Knowledge, Attitudes, and Practices on Lifestyle and Cardiovascular Risk Factors Among Metabolic Syndrome Patients in an Urban Tertiary Care Institute in Sri Lanka

Priyanwada Amarasekara 1, Angela de Silva 2, Hasinthi Swarnamali 1, Upul Senarath 2, Prasad Katulanda 1,2
PMCID: PMC4834136  NIHMSID: NIHMS764165  PMID: 26512029

Abstract

Metabolic syndrome (MetS) is a significant predictor of cardiovascular diseases (CVDs). A pretested questionnaire was used to assess knowledge, attitudes, and practice (KAP) of CVD and its risks among Sri Lankan urban adults (35–55 years) with MetS. KAP scores were predefined as high, moderate, and low. Of the participants (n = 423), 13% were males and 87% were females. Attitudes scores were high among this population, though their knowledge and practices scores on CVD risk factors were moderate. Participants with high mean knowledge scores had significantly lower waist circumference (WC) and showed a trend toward reduced fasting blood glucose levels. Participants with high practice scores had significantly lower BMI and WC, which signify that better knowledge and practices are associated with decrease in CVD risk markers in these patients. The study reveals that urban MetS patients have a moderate knowledge and practice score, though their attitude score is high regarding CVD risk factors.
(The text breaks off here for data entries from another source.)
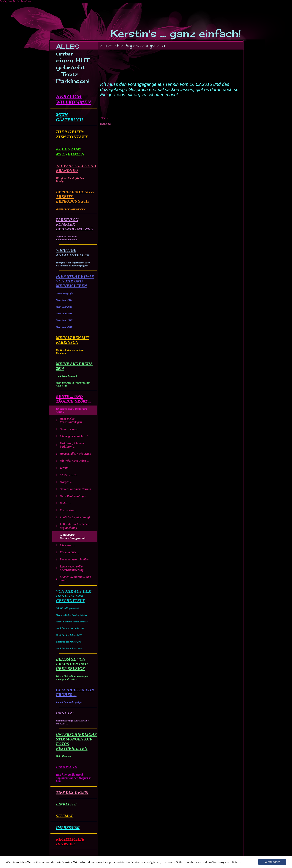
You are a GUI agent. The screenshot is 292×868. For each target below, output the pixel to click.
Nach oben (106, 124)
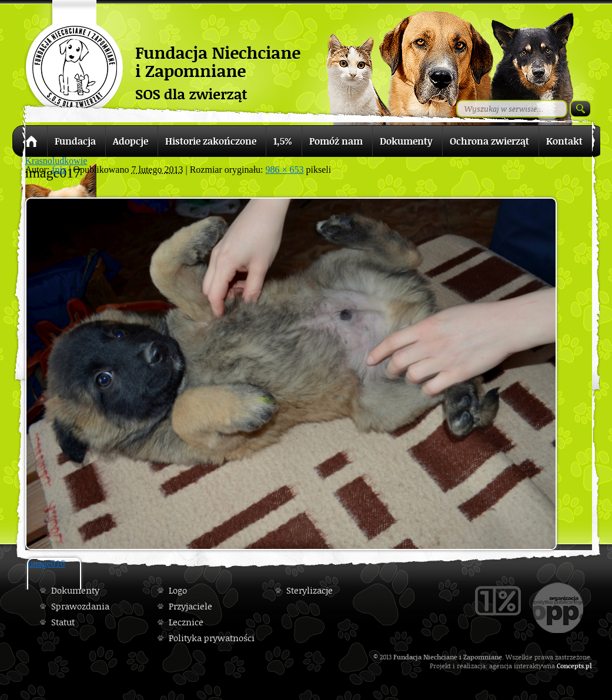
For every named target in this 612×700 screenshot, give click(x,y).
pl (588, 665)
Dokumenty (75, 590)
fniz (59, 169)
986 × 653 (285, 169)
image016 (46, 563)
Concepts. (571, 665)
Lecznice (186, 622)
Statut (63, 622)
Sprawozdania (80, 606)
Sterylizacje (309, 590)
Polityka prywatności (212, 638)
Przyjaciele (190, 606)
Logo (178, 590)
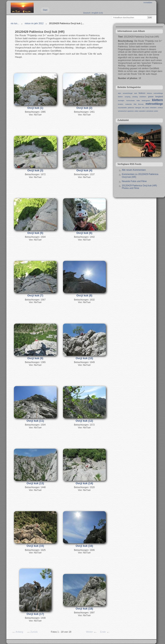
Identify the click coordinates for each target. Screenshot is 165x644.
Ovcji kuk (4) (84, 170)
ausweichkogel (128, 93)
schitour (160, 108)
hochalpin (121, 100)
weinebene (150, 111)
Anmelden (148, 2)
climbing (135, 97)
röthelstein (153, 108)
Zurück (32, 632)
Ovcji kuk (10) (84, 358)
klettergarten (146, 100)
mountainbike (122, 108)
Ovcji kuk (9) (35, 358)
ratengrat (138, 108)
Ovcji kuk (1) (35, 108)
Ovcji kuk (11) (35, 421)
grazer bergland (155, 96)
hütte (138, 100)
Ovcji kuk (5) (35, 233)
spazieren (130, 111)
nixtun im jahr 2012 (34, 24)
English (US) (97, 13)
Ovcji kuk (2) (84, 108)
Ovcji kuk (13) (35, 483)
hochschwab (130, 100)
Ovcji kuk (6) (84, 233)
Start (45, 10)
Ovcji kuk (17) (35, 614)
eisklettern (143, 97)
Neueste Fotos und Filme (134, 181)
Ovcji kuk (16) (84, 546)
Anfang (17, 632)
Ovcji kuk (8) (84, 296)
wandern (142, 111)
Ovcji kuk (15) (35, 546)
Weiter (92, 632)
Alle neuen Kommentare (134, 170)
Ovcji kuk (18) (84, 609)
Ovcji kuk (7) (35, 296)
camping (128, 97)
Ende (105, 632)
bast (136, 93)
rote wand (145, 108)
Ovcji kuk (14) (84, 483)
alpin (119, 93)
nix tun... (15, 24)
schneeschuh (122, 111)
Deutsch (87, 13)
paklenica (131, 108)
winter (156, 111)
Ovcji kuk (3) (35, 170)
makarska (128, 104)
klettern (158, 100)
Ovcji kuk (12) (84, 421)
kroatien (120, 104)
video (136, 111)
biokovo (142, 93)
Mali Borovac (139, 104)
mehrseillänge (154, 104)
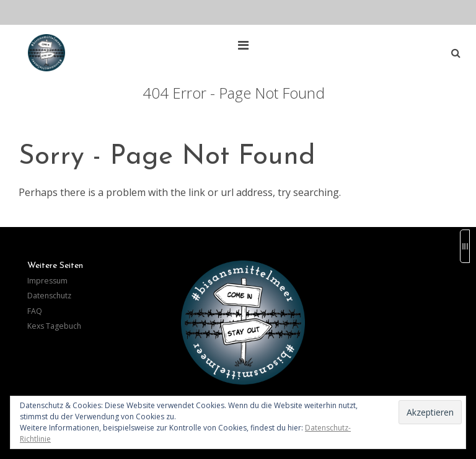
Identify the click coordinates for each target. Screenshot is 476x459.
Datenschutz (49, 295)
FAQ (35, 311)
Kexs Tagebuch (54, 326)
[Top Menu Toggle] (246, 45)
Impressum (47, 280)
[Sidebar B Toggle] (465, 246)
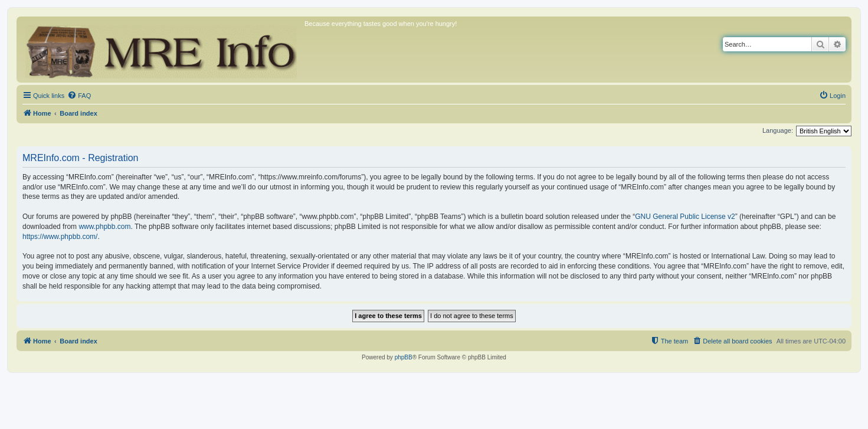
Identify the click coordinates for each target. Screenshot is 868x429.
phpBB (404, 357)
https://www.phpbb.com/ (60, 237)
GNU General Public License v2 (684, 217)
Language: (778, 130)
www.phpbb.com (104, 227)
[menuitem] (79, 96)
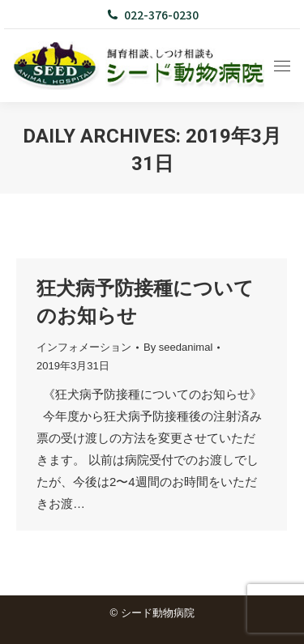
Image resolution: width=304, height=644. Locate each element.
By (178, 347)
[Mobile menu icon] (282, 66)
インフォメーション (83, 347)
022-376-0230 (152, 15)
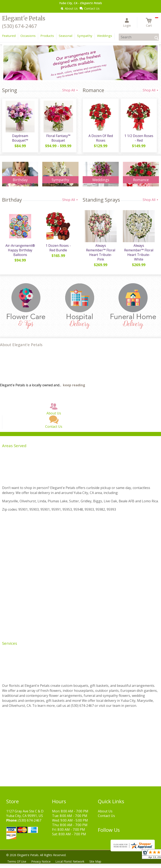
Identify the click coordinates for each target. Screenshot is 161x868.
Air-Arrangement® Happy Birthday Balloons (20, 250)
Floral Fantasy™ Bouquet (58, 138)
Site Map (95, 861)
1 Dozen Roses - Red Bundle (58, 248)
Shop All (70, 90)
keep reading (74, 385)
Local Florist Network (70, 861)
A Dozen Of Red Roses (101, 138)
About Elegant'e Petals (21, 344)
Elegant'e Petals (24, 18)
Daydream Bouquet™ (20, 138)
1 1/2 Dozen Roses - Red (139, 138)
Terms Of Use (17, 861)
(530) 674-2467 (20, 26)
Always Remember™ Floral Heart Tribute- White (139, 252)
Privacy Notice (41, 861)
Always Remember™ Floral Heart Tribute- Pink (100, 252)
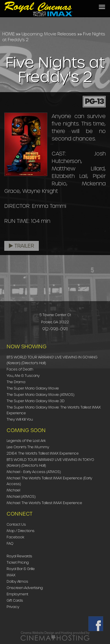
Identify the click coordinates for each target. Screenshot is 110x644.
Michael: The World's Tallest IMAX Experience (44, 503)
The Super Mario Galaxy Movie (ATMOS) (40, 394)
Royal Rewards (19, 556)
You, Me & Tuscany (23, 375)
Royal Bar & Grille (21, 569)
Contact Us (16, 524)
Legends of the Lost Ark (26, 440)
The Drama (16, 382)
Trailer (22, 246)
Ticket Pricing (18, 562)
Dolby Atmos (17, 581)
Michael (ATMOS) (21, 496)
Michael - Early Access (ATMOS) (34, 472)
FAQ (10, 543)
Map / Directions (20, 531)
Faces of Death (20, 369)
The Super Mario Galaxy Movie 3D (36, 401)
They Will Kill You (20, 419)
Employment (17, 594)
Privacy (13, 607)
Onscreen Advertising (25, 588)
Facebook (16, 537)
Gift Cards (15, 600)
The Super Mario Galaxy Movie (33, 388)
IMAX (11, 575)
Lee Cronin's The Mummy (28, 447)
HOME (8, 34)
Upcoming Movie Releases (49, 34)
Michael (13, 490)
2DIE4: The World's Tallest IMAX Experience (43, 453)
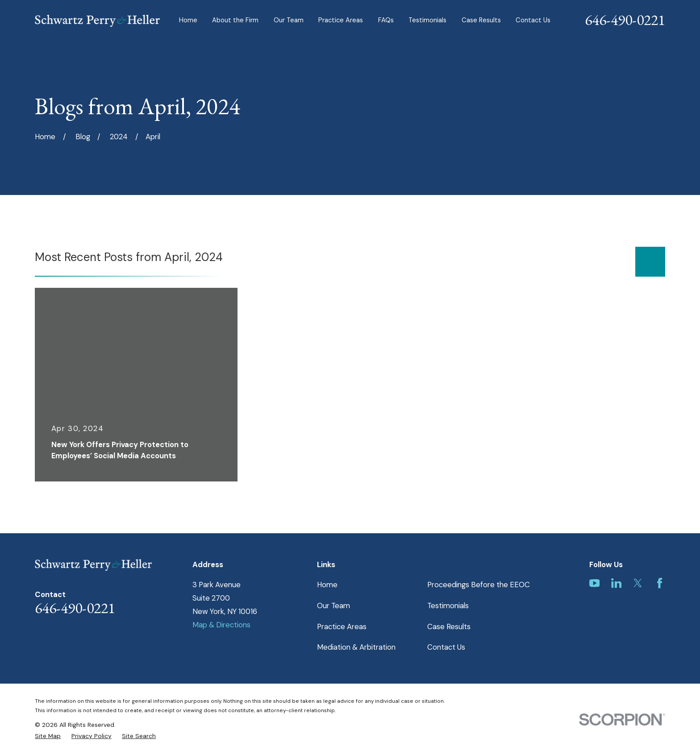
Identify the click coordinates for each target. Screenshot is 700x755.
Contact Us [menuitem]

Keywords: cardiovascular disease, knowledge, attitudes, and practices questionnaire, metabolic syndrome, public health, randomized controlled trial

Background

Non communicable diseases (NCDs) have become the main contributor to disease burden in Sri Lanka because of the demographic and epidemiological transition of previous decades. NCDs account for an estimated 85% of ill-health, disability, and early death13.

Metabolic syndrome (MetS) represents a combination of NCDs and risk factors and has been defined by the International Diabetes Federation (IDF)4 as the “presence of central obesity together with any 2 of the following parameters: raised triglycerides or specific treatment for hypertriglyceridaemia, low HDL [high-density lipoprotein]-cholesterol or specific treatment for low HDL-cholesterol, raised blood pressure or treatment for previously diagnosed hypertension and dysglycaemia”. MetS is a significant predictor of cardiovascular diseases (CVDs)59. In 2005, a prevalence of 34.8% was reported for MetS in urban Sri Lankan adults, which was significantly higher than that for rural adults, with women (40.8%) having a greater prevalence than men (24.3%)10. Unhealthy diet and lifestyle are the main modifiable risk factors that contribute to MetS and CVDs11,12. Many studies have demonstrated that knowledge and attitudes toward NCDs and risk factors as well as healthy living practices are associated with CVD morbidity and mortality1316.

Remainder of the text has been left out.